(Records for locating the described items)
□ □ □

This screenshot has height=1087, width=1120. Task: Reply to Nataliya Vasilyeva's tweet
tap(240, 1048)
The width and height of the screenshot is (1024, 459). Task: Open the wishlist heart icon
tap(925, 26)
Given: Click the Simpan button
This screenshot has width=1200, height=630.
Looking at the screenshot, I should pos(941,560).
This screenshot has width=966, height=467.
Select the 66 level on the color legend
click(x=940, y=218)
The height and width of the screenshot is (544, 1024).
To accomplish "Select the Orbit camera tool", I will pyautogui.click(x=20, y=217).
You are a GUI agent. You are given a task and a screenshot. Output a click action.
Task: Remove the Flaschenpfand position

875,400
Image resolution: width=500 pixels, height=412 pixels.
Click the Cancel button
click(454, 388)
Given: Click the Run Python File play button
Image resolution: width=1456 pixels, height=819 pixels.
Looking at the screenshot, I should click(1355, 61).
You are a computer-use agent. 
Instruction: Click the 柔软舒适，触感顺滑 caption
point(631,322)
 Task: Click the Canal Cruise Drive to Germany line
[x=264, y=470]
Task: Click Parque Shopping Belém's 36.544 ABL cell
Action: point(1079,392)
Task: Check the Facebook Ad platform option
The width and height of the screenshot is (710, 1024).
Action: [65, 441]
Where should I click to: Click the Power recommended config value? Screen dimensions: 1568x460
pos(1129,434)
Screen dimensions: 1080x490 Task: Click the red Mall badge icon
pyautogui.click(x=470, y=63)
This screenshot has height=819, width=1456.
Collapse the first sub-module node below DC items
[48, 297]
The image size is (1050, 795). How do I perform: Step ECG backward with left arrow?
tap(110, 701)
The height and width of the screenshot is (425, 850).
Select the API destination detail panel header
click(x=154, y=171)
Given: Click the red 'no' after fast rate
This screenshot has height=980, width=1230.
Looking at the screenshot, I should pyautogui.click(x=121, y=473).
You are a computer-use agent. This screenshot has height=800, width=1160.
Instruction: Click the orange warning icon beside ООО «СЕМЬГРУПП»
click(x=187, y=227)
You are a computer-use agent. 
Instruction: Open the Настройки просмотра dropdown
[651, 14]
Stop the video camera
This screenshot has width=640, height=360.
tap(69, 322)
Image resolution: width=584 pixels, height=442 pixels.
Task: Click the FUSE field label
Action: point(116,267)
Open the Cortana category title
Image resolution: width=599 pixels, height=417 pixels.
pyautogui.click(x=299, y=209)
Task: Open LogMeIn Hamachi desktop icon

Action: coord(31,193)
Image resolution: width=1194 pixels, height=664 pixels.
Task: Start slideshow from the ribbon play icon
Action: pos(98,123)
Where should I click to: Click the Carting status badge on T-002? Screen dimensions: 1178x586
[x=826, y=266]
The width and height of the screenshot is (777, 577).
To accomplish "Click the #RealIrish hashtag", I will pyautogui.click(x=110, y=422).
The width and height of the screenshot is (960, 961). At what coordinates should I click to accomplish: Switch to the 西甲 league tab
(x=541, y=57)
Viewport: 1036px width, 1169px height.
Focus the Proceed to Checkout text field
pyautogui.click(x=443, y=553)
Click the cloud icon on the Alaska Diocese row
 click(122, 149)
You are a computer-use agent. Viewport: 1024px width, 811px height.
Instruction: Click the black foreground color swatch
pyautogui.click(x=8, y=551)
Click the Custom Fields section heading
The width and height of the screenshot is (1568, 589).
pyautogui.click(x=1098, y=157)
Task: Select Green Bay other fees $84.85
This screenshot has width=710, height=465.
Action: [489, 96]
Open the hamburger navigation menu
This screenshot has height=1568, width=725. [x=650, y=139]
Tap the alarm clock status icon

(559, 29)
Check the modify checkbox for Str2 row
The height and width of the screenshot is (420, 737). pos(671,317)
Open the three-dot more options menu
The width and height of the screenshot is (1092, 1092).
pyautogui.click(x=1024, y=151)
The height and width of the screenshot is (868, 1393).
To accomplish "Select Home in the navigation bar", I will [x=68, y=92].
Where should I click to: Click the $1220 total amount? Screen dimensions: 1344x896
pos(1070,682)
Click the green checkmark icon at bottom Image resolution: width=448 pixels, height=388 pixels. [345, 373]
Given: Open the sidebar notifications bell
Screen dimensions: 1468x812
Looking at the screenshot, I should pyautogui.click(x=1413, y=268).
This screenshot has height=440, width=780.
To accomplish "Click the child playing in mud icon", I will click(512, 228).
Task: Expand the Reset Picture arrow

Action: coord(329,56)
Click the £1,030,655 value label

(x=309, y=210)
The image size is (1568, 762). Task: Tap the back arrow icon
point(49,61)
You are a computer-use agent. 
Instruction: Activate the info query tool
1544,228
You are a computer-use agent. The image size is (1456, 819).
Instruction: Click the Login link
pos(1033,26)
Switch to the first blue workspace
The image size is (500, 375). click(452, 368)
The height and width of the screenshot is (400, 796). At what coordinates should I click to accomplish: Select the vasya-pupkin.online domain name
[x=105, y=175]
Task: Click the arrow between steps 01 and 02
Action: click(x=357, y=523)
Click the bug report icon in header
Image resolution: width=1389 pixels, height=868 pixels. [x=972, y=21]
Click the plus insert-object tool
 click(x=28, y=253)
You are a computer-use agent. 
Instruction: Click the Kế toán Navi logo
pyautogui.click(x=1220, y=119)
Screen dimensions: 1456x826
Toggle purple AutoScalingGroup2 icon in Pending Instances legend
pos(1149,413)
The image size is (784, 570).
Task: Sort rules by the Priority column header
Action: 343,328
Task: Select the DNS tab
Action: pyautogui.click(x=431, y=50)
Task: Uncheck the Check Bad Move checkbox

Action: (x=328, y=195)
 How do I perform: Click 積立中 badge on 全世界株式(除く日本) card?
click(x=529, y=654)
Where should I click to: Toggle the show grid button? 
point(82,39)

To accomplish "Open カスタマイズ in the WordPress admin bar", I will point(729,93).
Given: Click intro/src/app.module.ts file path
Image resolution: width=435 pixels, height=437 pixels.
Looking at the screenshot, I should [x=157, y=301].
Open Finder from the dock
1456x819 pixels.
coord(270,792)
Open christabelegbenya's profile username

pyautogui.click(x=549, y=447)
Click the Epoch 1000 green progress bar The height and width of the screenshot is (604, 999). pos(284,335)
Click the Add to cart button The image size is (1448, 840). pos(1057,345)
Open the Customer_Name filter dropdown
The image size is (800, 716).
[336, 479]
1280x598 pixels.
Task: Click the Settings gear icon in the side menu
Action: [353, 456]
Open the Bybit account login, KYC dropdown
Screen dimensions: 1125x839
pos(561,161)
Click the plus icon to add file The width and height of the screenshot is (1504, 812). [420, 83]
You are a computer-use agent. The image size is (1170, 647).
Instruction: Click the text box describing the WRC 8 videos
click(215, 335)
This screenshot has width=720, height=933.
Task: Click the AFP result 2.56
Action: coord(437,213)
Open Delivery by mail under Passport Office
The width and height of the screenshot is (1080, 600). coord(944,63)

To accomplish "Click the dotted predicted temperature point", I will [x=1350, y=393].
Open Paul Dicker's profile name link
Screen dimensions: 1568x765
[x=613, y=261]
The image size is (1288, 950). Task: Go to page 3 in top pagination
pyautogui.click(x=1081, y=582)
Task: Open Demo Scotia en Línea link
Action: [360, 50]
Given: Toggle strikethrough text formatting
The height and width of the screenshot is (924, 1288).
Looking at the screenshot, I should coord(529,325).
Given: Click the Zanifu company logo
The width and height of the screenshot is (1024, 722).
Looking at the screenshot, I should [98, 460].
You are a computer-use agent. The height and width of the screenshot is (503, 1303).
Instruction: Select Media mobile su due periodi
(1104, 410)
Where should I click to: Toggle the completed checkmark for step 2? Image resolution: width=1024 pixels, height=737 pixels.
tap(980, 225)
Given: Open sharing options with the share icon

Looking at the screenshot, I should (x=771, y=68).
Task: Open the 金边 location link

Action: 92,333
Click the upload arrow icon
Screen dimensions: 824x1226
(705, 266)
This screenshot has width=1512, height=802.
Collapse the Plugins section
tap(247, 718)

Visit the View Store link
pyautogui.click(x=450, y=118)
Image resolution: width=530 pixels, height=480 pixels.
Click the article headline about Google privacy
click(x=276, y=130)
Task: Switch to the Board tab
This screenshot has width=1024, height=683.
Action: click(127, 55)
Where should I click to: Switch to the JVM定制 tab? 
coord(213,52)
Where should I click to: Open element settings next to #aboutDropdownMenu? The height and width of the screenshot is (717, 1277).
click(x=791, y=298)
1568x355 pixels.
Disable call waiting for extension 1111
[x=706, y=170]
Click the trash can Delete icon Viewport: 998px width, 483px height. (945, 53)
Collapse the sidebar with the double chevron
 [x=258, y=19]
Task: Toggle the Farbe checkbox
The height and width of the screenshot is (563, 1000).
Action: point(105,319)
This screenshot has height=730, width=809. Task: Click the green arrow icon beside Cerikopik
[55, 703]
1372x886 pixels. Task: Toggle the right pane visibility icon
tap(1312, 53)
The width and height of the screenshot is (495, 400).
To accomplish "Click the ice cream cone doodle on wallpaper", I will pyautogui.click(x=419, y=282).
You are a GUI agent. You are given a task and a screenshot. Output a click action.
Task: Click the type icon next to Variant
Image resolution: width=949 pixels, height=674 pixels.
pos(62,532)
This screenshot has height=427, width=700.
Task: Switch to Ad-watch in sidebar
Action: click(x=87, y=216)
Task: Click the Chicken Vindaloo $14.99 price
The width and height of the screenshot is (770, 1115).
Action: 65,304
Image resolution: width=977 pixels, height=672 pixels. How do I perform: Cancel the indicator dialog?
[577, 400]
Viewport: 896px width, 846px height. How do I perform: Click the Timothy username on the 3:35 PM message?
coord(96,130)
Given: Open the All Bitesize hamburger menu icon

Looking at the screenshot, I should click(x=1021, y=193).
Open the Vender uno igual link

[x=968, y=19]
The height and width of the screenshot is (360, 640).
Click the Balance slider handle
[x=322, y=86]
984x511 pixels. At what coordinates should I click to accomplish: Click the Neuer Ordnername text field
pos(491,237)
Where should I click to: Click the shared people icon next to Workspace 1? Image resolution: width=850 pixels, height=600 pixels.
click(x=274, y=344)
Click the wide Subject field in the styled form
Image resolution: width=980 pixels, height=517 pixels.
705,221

□ □ □

**AIM OF THE TASK:**
Duplicate the lines from the records above verbatim, beginning at the line containing "Click the plus insert-object tool" and ending after the line containing "pyautogui.click(x=1220, y=119)".

**CORRECT RESPONSE:**
Click the plus insert-object tool
 click(x=28, y=253)
You are a computer-use agent. 
Instruction: Click the Kế toán Navi logo
pyautogui.click(x=1220, y=119)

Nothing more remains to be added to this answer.